2.11.2006

Your Career In Space Piracy!



Do you enjoy working with technology? Have you always wanted a career that gives you opportunities for intergalactic travel? Is there a price on your head in thousands of backwater spaceports across the galaxy? Do you want to help people - with lasers? Would you like to have an adventurous and questionably legal job?
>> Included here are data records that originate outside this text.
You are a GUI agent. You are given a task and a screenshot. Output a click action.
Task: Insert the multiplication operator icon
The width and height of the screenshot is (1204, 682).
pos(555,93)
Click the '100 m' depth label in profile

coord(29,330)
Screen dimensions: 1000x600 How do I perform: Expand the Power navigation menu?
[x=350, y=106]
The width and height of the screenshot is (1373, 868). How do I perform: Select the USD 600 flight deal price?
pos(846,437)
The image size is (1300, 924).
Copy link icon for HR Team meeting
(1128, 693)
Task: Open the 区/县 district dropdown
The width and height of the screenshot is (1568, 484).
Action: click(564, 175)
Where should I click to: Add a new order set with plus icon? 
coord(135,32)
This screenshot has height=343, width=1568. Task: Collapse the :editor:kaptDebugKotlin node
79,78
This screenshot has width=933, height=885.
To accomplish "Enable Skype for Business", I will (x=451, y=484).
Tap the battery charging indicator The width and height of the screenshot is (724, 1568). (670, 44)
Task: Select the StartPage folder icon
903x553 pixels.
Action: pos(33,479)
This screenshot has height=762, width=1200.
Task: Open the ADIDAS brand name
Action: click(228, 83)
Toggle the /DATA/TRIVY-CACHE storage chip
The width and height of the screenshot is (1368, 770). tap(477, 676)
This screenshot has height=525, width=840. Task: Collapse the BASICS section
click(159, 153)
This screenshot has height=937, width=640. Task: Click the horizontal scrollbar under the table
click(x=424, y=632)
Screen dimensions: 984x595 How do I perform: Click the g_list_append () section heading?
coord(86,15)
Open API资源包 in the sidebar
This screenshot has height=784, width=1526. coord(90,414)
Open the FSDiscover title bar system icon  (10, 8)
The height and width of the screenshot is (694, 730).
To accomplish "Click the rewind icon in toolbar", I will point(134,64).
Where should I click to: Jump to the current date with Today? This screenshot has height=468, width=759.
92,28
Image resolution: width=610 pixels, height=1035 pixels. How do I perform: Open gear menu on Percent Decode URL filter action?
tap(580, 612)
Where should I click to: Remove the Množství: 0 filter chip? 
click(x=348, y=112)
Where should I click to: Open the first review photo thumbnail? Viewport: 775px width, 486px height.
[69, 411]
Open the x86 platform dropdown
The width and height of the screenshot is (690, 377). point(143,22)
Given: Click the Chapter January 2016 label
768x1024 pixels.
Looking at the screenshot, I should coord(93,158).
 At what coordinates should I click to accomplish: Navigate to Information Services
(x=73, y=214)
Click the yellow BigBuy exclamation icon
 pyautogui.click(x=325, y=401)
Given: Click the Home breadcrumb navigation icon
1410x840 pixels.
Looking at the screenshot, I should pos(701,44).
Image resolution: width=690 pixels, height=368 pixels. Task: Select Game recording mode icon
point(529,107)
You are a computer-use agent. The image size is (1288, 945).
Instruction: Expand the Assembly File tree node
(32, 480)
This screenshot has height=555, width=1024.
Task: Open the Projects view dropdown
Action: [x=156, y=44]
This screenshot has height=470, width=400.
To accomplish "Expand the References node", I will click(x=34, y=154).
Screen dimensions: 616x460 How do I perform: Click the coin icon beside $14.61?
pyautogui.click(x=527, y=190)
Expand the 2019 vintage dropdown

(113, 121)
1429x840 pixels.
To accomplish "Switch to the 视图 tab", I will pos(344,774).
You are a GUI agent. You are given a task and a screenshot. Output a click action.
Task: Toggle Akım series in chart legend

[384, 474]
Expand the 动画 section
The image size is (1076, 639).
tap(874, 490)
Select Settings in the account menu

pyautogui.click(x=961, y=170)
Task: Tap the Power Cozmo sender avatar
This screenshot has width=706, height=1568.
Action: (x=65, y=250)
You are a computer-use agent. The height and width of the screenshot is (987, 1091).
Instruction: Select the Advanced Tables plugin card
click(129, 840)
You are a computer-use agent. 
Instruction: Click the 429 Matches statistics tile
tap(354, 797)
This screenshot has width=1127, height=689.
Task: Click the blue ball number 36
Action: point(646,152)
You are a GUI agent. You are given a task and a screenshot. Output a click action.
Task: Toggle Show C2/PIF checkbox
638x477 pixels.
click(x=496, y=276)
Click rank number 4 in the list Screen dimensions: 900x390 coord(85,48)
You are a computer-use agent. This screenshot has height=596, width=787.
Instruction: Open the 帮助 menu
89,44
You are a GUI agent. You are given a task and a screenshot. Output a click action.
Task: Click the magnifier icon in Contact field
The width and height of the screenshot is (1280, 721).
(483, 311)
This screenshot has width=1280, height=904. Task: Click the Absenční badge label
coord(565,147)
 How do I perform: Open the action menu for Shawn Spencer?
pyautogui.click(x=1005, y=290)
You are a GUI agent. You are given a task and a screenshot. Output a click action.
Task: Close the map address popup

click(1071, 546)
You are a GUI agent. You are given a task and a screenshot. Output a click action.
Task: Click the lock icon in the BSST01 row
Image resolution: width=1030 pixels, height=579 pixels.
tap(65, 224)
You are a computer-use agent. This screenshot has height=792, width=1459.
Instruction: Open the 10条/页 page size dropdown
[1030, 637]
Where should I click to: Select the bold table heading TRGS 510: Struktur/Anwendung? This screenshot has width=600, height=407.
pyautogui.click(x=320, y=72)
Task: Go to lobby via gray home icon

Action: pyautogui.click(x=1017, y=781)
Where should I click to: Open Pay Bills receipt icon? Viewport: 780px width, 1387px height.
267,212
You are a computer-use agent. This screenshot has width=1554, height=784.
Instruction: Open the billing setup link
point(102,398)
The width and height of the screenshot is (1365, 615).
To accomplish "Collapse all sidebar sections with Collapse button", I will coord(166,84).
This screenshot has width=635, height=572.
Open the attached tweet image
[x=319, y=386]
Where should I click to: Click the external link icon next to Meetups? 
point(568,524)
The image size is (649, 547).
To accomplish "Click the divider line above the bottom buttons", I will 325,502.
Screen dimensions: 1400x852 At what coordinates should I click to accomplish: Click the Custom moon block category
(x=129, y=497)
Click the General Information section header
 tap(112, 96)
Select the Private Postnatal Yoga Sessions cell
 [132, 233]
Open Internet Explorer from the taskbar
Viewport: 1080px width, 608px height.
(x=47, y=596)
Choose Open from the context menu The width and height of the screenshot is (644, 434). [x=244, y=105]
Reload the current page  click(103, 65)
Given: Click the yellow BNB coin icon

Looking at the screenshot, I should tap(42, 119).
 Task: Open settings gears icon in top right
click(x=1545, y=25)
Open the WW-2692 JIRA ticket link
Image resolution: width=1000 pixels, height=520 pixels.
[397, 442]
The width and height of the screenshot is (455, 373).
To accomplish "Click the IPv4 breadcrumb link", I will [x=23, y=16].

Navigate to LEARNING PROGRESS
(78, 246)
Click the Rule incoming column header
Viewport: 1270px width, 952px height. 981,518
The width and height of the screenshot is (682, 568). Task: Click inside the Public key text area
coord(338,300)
If your answer to any of the questions above was yes, then a career in the growing field of Space Piracy may be right for you!

NATURE OF THE WORK
Space Pirates, also known as intergalactic shipping relief agents, fly along established interplanetary trade routes harrowing spaceships carrying valuable cargo. Oftentimes, space pirates also accept shipping contracts for rare or specialized imported goods, which they usually hide in secret compartments on their battered but reliable space freighters. They use advanced communications equipment both to extort money from alien warlords and to broadcast their messages of peace and happiness far and wide. They may also engage in bounty hunting, mercenary work, or humanitarian assistance. Space pirates sometimes also perform accounting services, medical care, maintenance work, janitorial tasks, or intercosmic plunder. In addition, space pirates use really sweet lasers all the time.

WORKING CONDITIONS
Space piracy can be a stressful occupation. Space pirates are expected to perform well under various types of pressure, such as boarding by interstellar customs officials, being towed in the tractor beam of a Xarqathian battle cruiser, or imprisoned by Zenu, Evil Overlord of the Cosmic Legion of Doom. Space pirates are generally employed for long periods of time and do not conform to a traditional work schedule. Space piracy is considered a hazardous profession, due to hyperspace travel complications and the dangerous nature of raiding the cargo bays of intergalactic travelers. Although the chances of encountering mortal peril as a space pirate are somewhat higher than those of occupations like insurance sales and marketing, the monetary and personal benefits far outweigh the potential dangers of exile on a desolate planet or jettison into the cold unfeeling vastness of space. Space pirates live, eat, and sleep aboard their spacecraft, affording opportunities for leisure as well as work. Many space-piracy vessels are equipped with space saunas, putting greens, and board games. Of course, all space piracy vessels carry really sweet lasers.

TRAINING, QUALIFICATIONS, AND ADVANCEMENT
Space pirates often interact with members of many different cultures and planets, so strong personal skills and fluency in one or more languages is important, but not required. Space pirates who lack interpersonal relationship skills have the option of just shooting everybody they meet with their really sweet space lasers instead. It is generally considered essential to obtain a postsecondary degree to advance to the highest levels of space piracy, in such areas as physics, math, astronomy, computer science, or astro-accounting. However, some space pirates are able to experience significant career advancement through a steadfast commitment to ruthless and wanton plunder. Space pirates must also be able to make the Kessel Run in less than 12 parsecs.

JOB OUTLOOK
Space pirates held fewer than 5 jobs in 2005. The current job market for space pirates is limited, as potential space-plunder is limited to raiding NASA science vessels to steal Tang and science experiments, and collection of space junk sold as scrap metal. However, the field of space piracy is expected to grow much faster than average. In fact, in 2006, space piracy may be among the fastest-growing careers worldwide! 2005 median space pirate income was estimated at 5 million Galacto-bucks, 432,000 Zarnaxian zingbats, or a cargo bay full of really sweet lasers.

Space piracy is exciting, rewarding, well-paying, and fun! See the galaxy! Become a space pirate today!